In an increasingly global economy, labels such as "foreign" and "domestic" have become less relevant. Many non-U.S. multinational firms have moved their U.S. personnel into senior global positions. For instance, many chief executives of U.S. subsidiaries, most of whom are American citizens, have gone on to become CEOs of the global company, including Don Shepard of Aegon, Don Robert of Experian, Marjorie Scardino of Pearson, and Klaus Kleinfeld of Siemens.

At the same time, many companies based outside the United States have moved senior managers with global responsibility for an entire business unit or function to the United States. The leadership role played by the employees of these companies, and their operations, benefit the U.S. economy, and must be taken into account when balancing the value conferred by non-U.S. companies against notions of national interest.

I respectfully urge Congress to take only those actions that will enhance the security review process for foreign investment in the United States, and to avoid endorsing proposals that could undermine America's support for access to capital markets and the free movement of capital. We must avoid measures taken in the name of national security that are isolationist and xenophobic, and could have the effect of choking off vital investments in America. Such a path could threaten job creation in the United States, impede American economic growth and jeopardize U.S. efforts to open foreign markets for American companies, consumers and investors. Any changes to the CFIUS process should result from an informed, sober and fact-based assessment of all of our interests.
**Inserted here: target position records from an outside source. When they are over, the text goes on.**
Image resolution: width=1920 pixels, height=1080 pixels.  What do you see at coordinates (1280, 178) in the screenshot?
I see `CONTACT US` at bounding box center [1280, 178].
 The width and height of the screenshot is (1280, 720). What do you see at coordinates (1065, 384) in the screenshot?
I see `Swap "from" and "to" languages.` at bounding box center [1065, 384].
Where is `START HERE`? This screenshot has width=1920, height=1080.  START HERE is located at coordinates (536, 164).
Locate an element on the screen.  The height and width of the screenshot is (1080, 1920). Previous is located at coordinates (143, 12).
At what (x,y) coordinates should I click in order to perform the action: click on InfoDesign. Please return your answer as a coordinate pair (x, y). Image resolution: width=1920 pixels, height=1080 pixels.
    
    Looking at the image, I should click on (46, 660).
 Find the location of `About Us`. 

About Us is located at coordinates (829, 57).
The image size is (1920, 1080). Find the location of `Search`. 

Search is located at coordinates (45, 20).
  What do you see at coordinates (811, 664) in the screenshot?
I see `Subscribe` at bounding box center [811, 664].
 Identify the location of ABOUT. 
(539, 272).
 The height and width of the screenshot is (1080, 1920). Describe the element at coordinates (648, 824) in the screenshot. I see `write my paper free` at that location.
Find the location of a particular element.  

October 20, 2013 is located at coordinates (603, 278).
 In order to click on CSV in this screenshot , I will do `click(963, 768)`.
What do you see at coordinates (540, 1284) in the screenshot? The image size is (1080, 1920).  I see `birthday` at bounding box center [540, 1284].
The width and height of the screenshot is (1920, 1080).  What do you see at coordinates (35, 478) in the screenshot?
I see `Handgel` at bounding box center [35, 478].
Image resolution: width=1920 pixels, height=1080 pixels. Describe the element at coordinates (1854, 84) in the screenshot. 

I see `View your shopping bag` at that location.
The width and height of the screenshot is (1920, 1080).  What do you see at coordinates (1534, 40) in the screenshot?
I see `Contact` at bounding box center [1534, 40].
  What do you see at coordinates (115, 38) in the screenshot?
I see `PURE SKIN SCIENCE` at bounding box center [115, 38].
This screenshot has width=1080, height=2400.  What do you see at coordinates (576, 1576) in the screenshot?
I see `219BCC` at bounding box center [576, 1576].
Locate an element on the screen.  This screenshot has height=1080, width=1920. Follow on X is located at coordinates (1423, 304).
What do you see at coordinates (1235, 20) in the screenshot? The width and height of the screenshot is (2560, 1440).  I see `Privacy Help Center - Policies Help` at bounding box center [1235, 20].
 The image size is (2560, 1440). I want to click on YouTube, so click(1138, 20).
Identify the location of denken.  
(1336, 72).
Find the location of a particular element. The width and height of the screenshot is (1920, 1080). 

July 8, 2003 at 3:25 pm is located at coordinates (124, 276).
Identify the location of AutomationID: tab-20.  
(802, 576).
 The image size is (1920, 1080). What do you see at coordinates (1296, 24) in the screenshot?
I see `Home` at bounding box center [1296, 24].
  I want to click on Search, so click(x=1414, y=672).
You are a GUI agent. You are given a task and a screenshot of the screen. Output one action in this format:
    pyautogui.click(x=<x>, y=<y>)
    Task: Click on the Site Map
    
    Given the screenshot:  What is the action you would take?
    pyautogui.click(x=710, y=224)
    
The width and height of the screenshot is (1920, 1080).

Genuine threats to U.S. national security must be met with resolve and purpose -- no deal can be worth the safety of our citizens. But at the same time, challenges to U.S. economic success must be met with the same commitment to international leadership and engagement that has for decades contributed to increasing prosperity in this country and throughout the world. This is not a choice between protecting vital national interests and building a more prosperous future. These two goals are vitally important, but they are also compatible, and Americans will hold their leaders accountable for working to achieve both of them.

--The writer is CEO of Citigroup Inc.